Wednesday, January 15, 2003

While you weren’t looking, the Bush administration gave Otto Reich another job last week.

For his last job with the Bush administration, Reich had to get a recess appointment -- a presidential appointment while Congress was not in session -- which meant he wasn’t subject to a Senate confirmation process he wouldn’t have cleared. Reich’s new position doesn’t require Senate approval.

Reich headed the State Department’s Office of Public Diplomacy during the Reagan years; he was reprimanded in 1987 by the U.S. Comptroller General’s office for "engaging in prohibited, covert propaganda activities." But that’s not the only reason senators (including some Republicans) balked at confirming him as an assistant secretary of state last year. Another reason is the fact that he lobbied -- successfully -- for the release of Orlando Bosch, a fellow Cuban exile who is widely believed to be one of the people responsible for blowing up Cubana flight 455 in 1976. Cubana 455 was a Cuban passenger airliner; this act of terrorism killed seventy-three people.

"Among the seventy-three killed aboard the Cubana jet were the twenty prize-winning athletes in their teens and early twenties who made up Cuba's national fencing team, their five coaches, and twenty-five Cubana and government employees," Ann Louise Bardach writes in her 2002 book Cuba Confidential. "There were also five North Korean passengers and eleven residents of Guyana." Bosch, a U.S. resident, was arrested in Venezuela in connection with the attack on the plane.

Bardach quotes one CIA memorandum that summarized an eyewitness account: "Meeting took place when Orlando Bosch and others discussed terrorist acts such as placing bombs on Cuban aircraft." She quotes a memo from Henry Kissinger, who was then secretary of state: "U.S. government had been planning to suggest Bosch deportation before Cubana Airlines crash took place for his suspected involvement in other terrorist acts and violation of his parole. Suspicion that Bosch involved in planning of Cubana Airlines Crash led us to suggest his deportation urgently." (Bosch had earlier been convicted of firing a shot into a Polish freighter that had traveled to Cuba in 1968.)

Orlando Bosch was jailed in Venezuela for eleven years. This is where Otto Reich comes in. He became ambassador to Venezuela in 1986. Bardach writes,

A half dozen State Department cables suggest that Reich used his position to lobby for Orlando Bosch, a man who, the [first] Bush Justice Department had concluded, had participated in more than thirty terrorist actions....

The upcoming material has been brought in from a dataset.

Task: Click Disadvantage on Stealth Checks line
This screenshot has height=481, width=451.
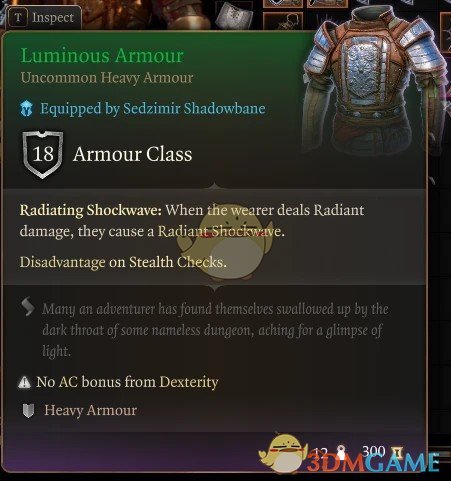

On July 21, six weeks after Otto Reich presented his credentials in Caracas, a Venezuelan judge issued a surprise ruling that Bosch was innocent of the Cubana bombing.... Former Venezuelan President Carlos Andrés Pérez ... went on to claim that "the Bosch file had been tampered with." But Reich ... eagerly cabled Washington to report that Bosch had been "absolved" and queried his superiors about Bosch's eligibility to return to the U.S.

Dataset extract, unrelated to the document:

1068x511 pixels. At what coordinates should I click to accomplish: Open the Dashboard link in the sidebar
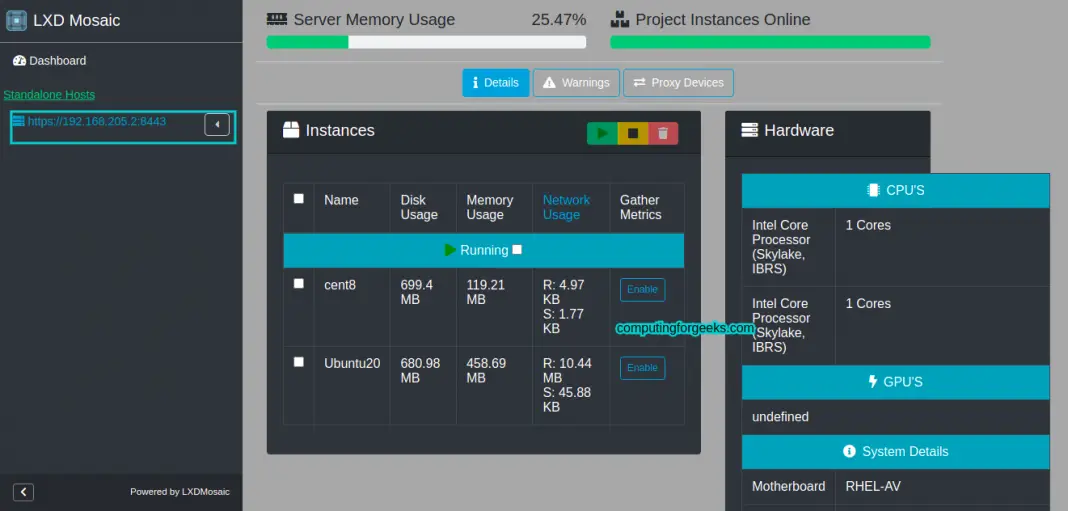(50, 61)
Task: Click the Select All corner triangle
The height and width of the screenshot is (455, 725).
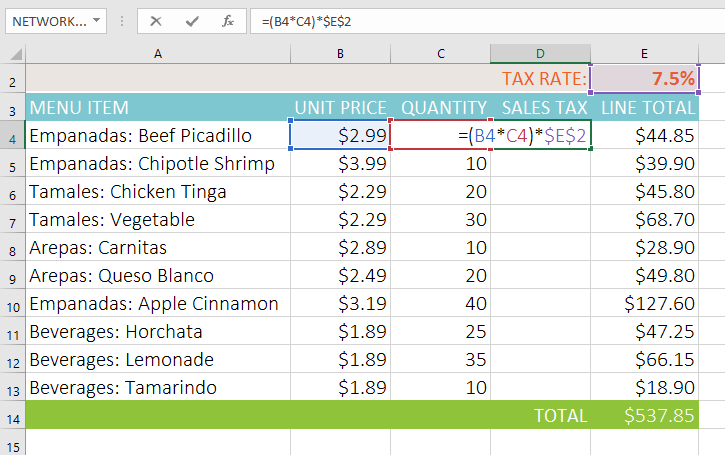Action: pos(13,53)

The first President Bush went on to pardon Bosch and grant him U.S. residency -- even though his own attorney general had called Bosch an "unreformed terrorist," and even though Bosch himself, in a jailhouse interview, had told investigators from the House Select Committee on Assassinations, "You have to fight violence with violence. At times you cannot avoid hurting innocent people."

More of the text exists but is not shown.